#### SEZIONE DEL DOCUMENTO:
────────────────────────────────────────

5 Cibi da NON Mangiare per Dimagrire e da Evitare se si è a Dieta

5 Cibi da NON Mangiare per Dimagrire e da Evitare se si è a Dieta

Quando si segue una dieta ipocalorica atta a incrementare la perdita dei chilogrammi in eccesso si dovranno per forza di cose eliminare tutti quegli alimenti potenzialmente a rischio per la riuscita del regime alimentare stesso.

Ma quali sono i cibi da evitare durante una dieta ipocalorica? Alcuni cibi ricchi di zuccheri e grassi, le bibite gassate, le preparazioni industriali e gli snack spazzatura rientrano sicuramente nella categoria degli alimenti da evitare, allo stesso modo delle bevande alcoliche e degli eccessivi consumi di frutta e carboidrati.

Di recente però sono stati analizzati ben 5 alimenti in particolare che dovranno essere categoricamente banditi dalla tavola del soggetto a dieta, al fine di promuovere un più sano e veloce percorso di dimagrimento.

Dado Industriale

Il dado è fortemente sconsigliato, soprattutto in presenza di un regime alimentare ipocalorico, poiché alla basa della sua preparazione industriale si trova un alto dosaggio di grasso che può essere sia di origine animale che di origine vegetale, in grado di provocare anche possibili effetti collaterali. Il classico dado tanto pubblicizzato in televisione risulta essere tra i cibi più sintetici di lavorazione industriale, realizzato con ingredienti di pessima qualità.

Il suo utilizzo favorisce un aumento di peso e un effetto ambientale ad alta riscontra per via delle tecniche impiegate nella sua lavorazione. L’utilizzo del dado è fortemente sconsigliato ai soggetti che soffrono di obesità.

Pane con Farina Raffinata Bianca

Le farine bianche si presentano generalmente private dei suoi nutrienti, favorendo un concreto aumento di peso, senza la presenza delle classiche fibre contenute invece nelle farine integrali. Le farine migliori da utilizzare durante un regime ipocalorico risultano quelle integrali, o alternative come farine di soia e legumi.

────────────────────────────────────────

#### BLOCCO DATI:
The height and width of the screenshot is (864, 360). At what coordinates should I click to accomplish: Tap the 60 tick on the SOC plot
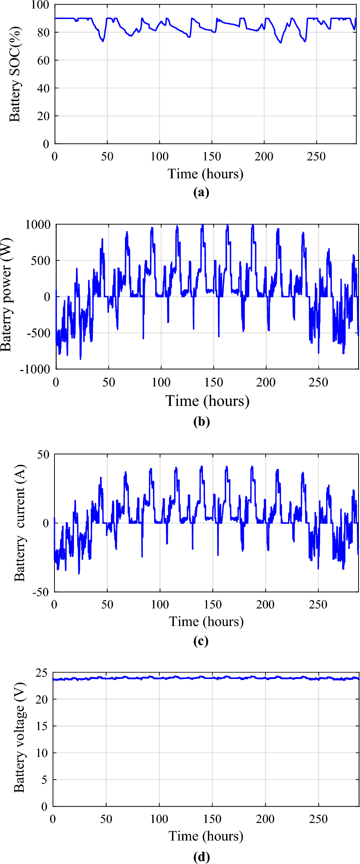point(43,60)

────────────────────────────────────────

#### ESERCIZI DA SVOLGERE:
1. Riscrivi in forma di elenco il paragrafo dell'articolo sui cibi da evitare a dieta che comincia con "Il dado è fortemente sconsigliato", mantenendone i fatti principali.
2. Riscrivi il brano dell'articolo sui cibi da evitare a dieta compreso tra "Il suo utilizzo" e "soffrono di obesità.", estremi inclusi, sostituendo "obesità" con "sovrappeso".
3. Continua l'articolo sui cibi da evitare a dieta dopo la sua ultima frase.
Il materiale va considerato distinto dal testo.

#### SOLUZIONI:
1.
- Il dado è fortemente sconsigliato, soprattutto con un regime alimentare ipocalorico.
- La sua preparazione industriale si basa su un alto dosaggio di grasso, di origine animale o vegetale, che può provocare anche effetti collaterali.
- Il classico dado pubblicizzato in televisione è tra i cibi industriali più sintetici ed è realizzato con ingredienti di pessima qualità.

2.
Il suo utilizzo favorisce un aumento di peso e un effetto ambientale ad alta riscontra per via delle tecniche impiegate nella sua lavorazione. L’utilizzo del dado è fortemente sconsigliato ai soggetti che soffrono di sovrappeso.

3.
Insaccati

fatta eccezione per gli insaccati più magri, come la bresaola e il prosciutto di tacchino e pollo, il resto dei componenti viene lavorato con eccessive dosi di sale, nonché da carni prodotte dal riciclo degli scarti, con alte percentuali di nitriti e nitrati cancerogeni. Favoriscono dunque la ritenzione idrica e l’aumento del peso corporeo.

Sottilette

Le sottilette sono prodotte da una serie di formaggi misti non fermentati, con la presenza di 13 additivi differenti, sponsorizzate dalle reclame in modo ingannevole, in quanto scarse di nutrienti. Il  marchio delle sottilette Kraft era stato accusato pubblicamente di pubblicità ingannevole nel 1987, a causa di una presenza di latte e calcio relativamente scarsa, pubblicizzata invece dall’industria come alta e benefica.

Alcuni conservanti presenti all’interno delle sottilette sono stati giudicati a rischio per l’insorgere di alcune malattie cardiache, cancro e obesità, ma nonostante questo il prodotto continua ad essere pubblicizzato come salutare e ad essere presente in ogni supermercato a scala internazionale.

Zucchero Bianco

Il dottor William Coda è stato il primo a classificare gli utilizzi dello zucchero raffinato come fonte primaria delle insorgenze di alcune patologie, definendolo tra i veleni alimentari più potenti sull’organismo. Sull’utilizzo dello zucchero bianco esistono diverse diatribe in corso tra i vari filoni di pensiero medico. Al posto dello zucchero è invece preferibile consumare il dolcificante naturale della pianta Stevia.